Prior to this, I would always sit with our family as my wife led our seven children in the Rosary, rebelliously not wanting to “pray to Mary,” but wanting to be with my family. As a Protestant, I had confused worship and prayer, not understanding the “communion of the saints,” which not only includes those on earth but also those in heaven. When I really studied the Rosary, I realized how scriptural it was and had little argument with it. If I would be honored to have Billy Graham pray for me, why wouldn’t I want the prayers of Jesus’ own mother? I started to realize I could never love Mary more than Jesus does. When praying the Rosary and meditating on the mysteries, it started to feel like the times when I would sit with my best friend’s mother and talk about her son’s adventures. But instead of seeing my friend’s antics through the eyes of an immature friend, I was able to see those same stories through the eyes of a loving mother. That was now how I was learning to pray the Rosary, seeing the passion of our Lord through the eyes of a grieving mother, or the joy of the presentation at the temple through Mary’s eyes.

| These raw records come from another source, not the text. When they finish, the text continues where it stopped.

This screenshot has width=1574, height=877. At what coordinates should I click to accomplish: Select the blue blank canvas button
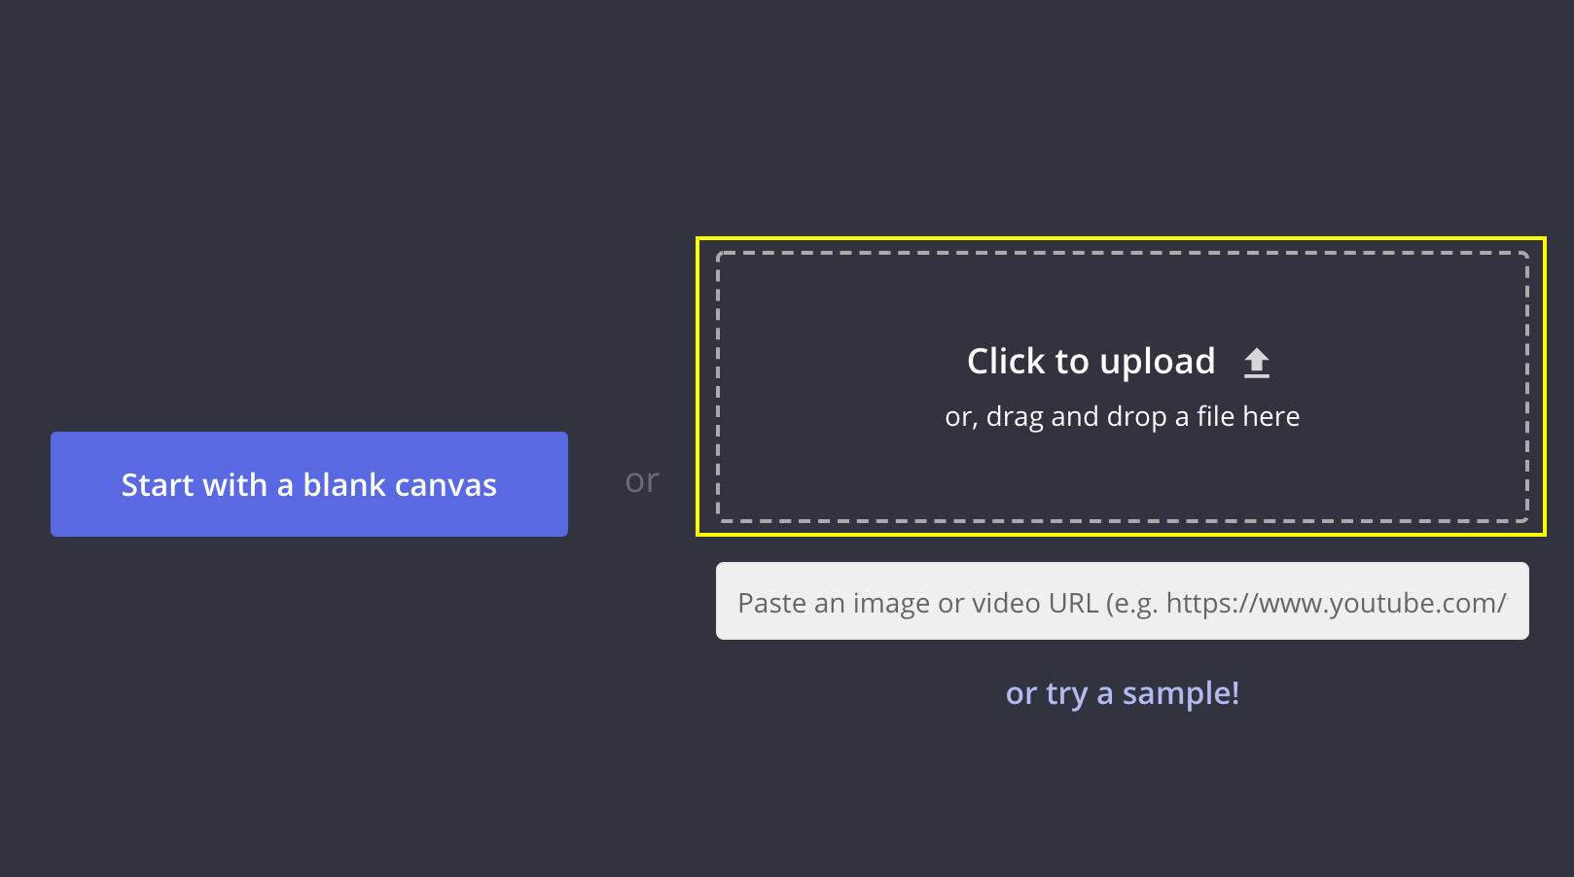(308, 484)
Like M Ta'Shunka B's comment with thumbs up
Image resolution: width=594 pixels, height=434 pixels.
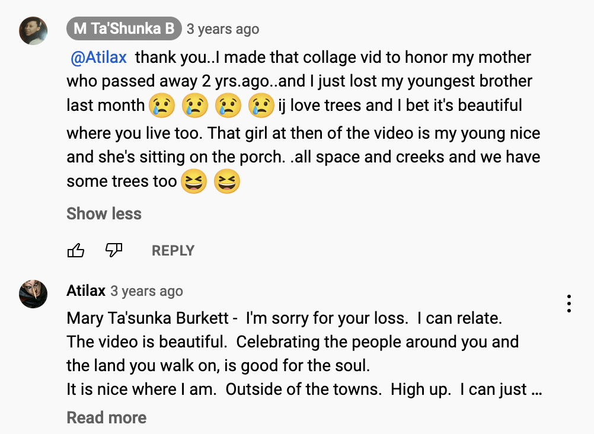(x=76, y=251)
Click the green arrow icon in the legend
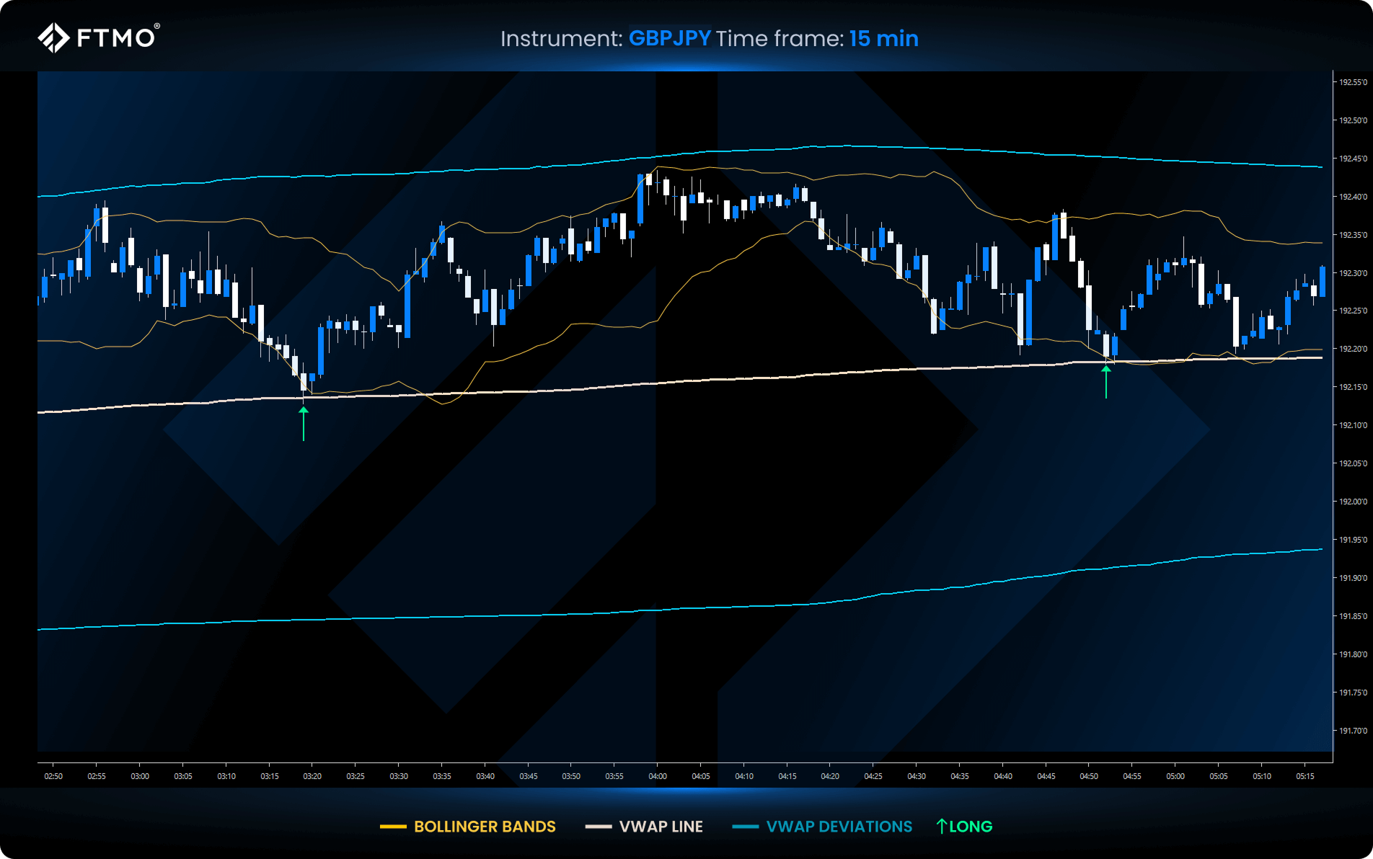 click(x=941, y=827)
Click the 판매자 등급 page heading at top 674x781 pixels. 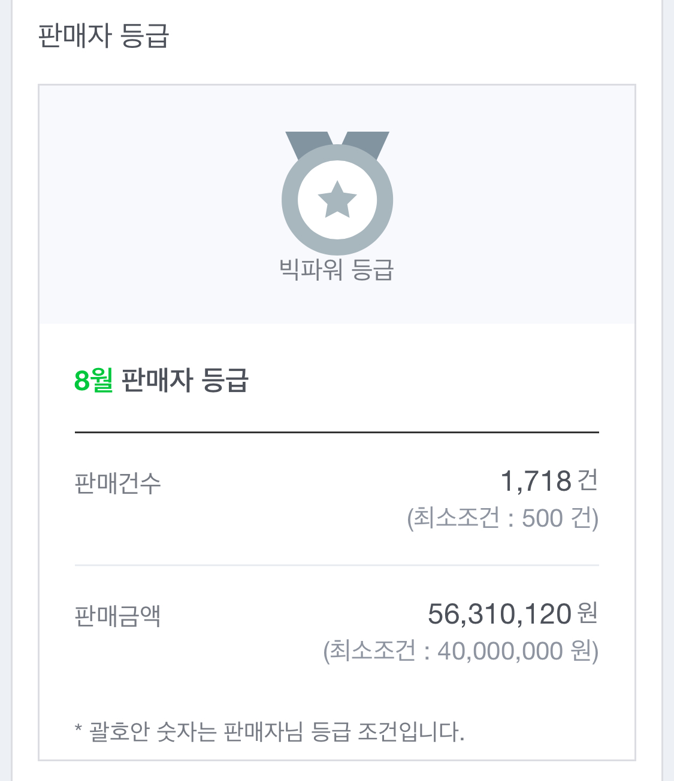(104, 35)
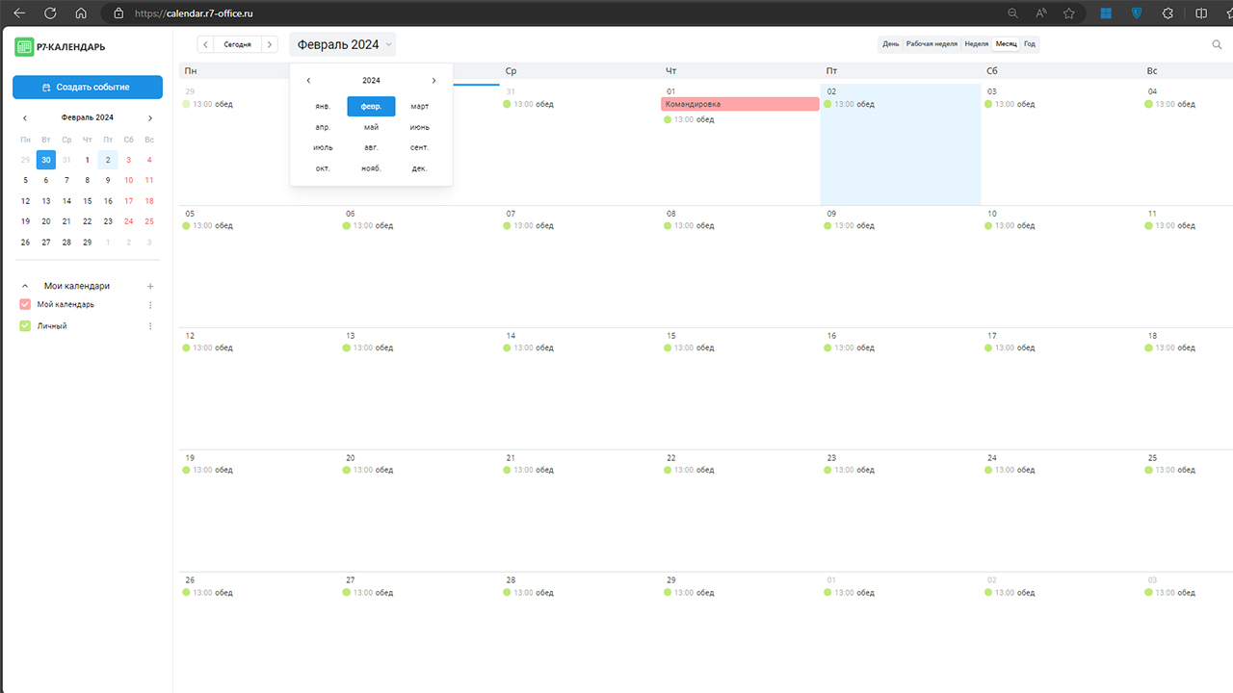Switch to the Год view
Viewport: 1233px width, 693px height.
coord(1030,44)
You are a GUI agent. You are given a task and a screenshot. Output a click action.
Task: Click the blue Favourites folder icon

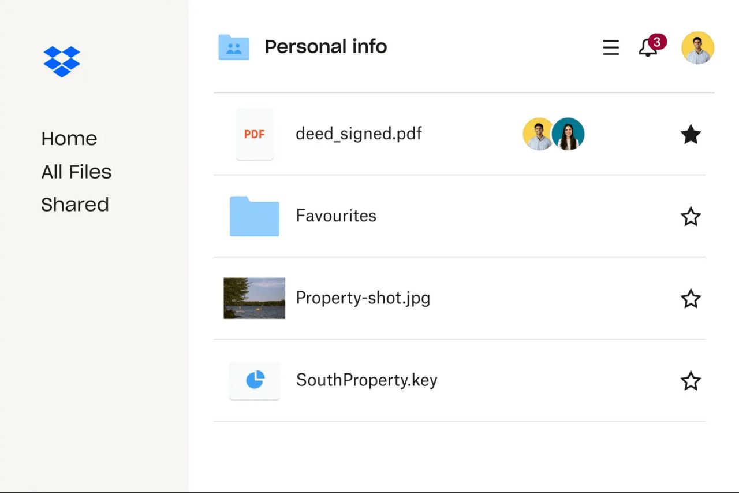tap(254, 216)
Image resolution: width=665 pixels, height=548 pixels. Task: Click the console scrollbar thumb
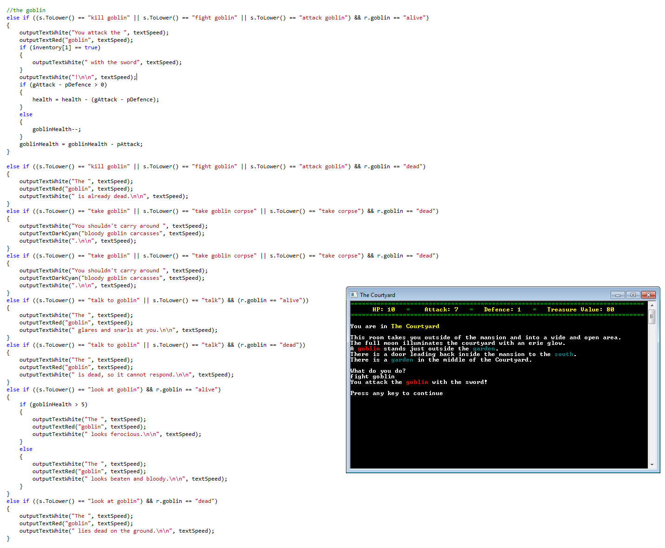[x=652, y=317]
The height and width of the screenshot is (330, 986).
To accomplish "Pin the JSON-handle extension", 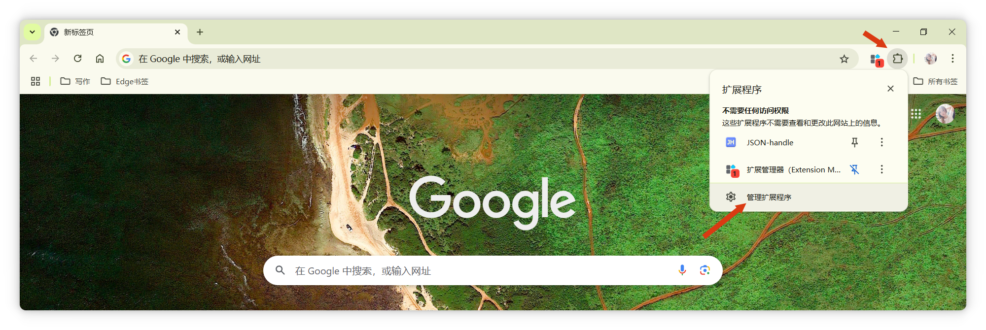I will (x=854, y=142).
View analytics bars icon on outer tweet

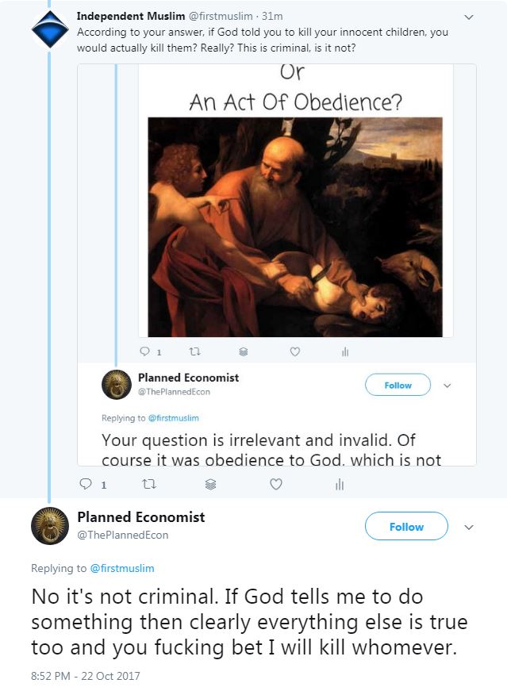click(x=340, y=484)
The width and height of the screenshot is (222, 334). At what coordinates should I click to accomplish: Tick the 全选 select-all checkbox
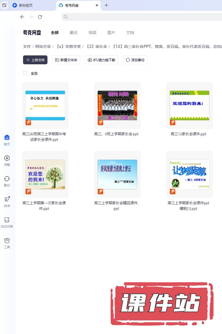click(x=25, y=73)
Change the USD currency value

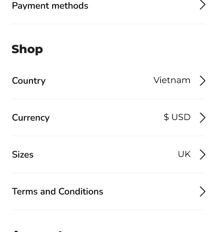(181, 117)
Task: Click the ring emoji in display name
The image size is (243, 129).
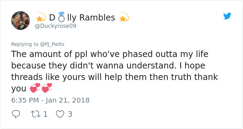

A Final Spiritual Offensive
As our children were growing older, with one in college, I knew that I needed to make a decision regarding my faith. Therefore, I told my wife that I was going to attend the upcoming RCIA classes in order to truly investigate the questions I had regarding the faith. Little did I know that my wife had enlisted multiple priests to start a novena of novenas, offering 81 Masses for the intention of my conversion. At the time I told her that I was going to start RCIA, they were already 13 Masses in, but she didn’t reveal this spiritual offensive to me until after my Confirmation on Pentecost in 2015. I remember my first Sacrament of Reconciliation, and the first sin off of my lips was that of pride. The second was receiving our Lord in the Eucharist while I was in college without recognizing that it was actually the Lord Himself. Now that I knew that specific sin was grave, it weighed heavily on my heart until I confessed it. Wow! It was such a relief, and I could finally know and acknowledge His presence in the Eucharist!
It was after this that I came into full communion with the Church through the Sacrament of Confirmation in the Traditional Latin Rite, a stark contrast from my prior faith. I chose the saint that I had only stood a few feet from as my confirmation saint: Pope St. John Paul II. Not many can say they have met their confirmation saint!
That same year, my son decided to attend college seminary and discern a call to the priesthood. He is scheduled to be ordained in June of this year (2024), and a second son will be starting his first year of major seminary in the Fall. Since the time of my reception into the Church, my faith has only grown. I truly feel that my faith is complete in the celebration of the Mass.
I am eternally grateful for the wonderful Christian upbringing of my parents and extended family. They gave me such a strong foundation in faith and Scripture. They love my wife and family very much. In fact, my wife has broken many of their stereotypes about Catholics. Even though they do not agree with us theologically, they remain continually supportive and loving, for which I am truly grateful.
I still feel like a baby Catholic and am looking forward to the spiritual journey ahead. Thinking back on the road that led me into the Church, I invite any Protestants who are considering the Catholic faith but are held back by fears to just relax and rest in the Lord. Take a deep dive into the history of our Christian faith and read the early fathers. Go and sit and attend a Mass and observe. Sit in an adoration chapel and just ask the Lord to guide you into His will.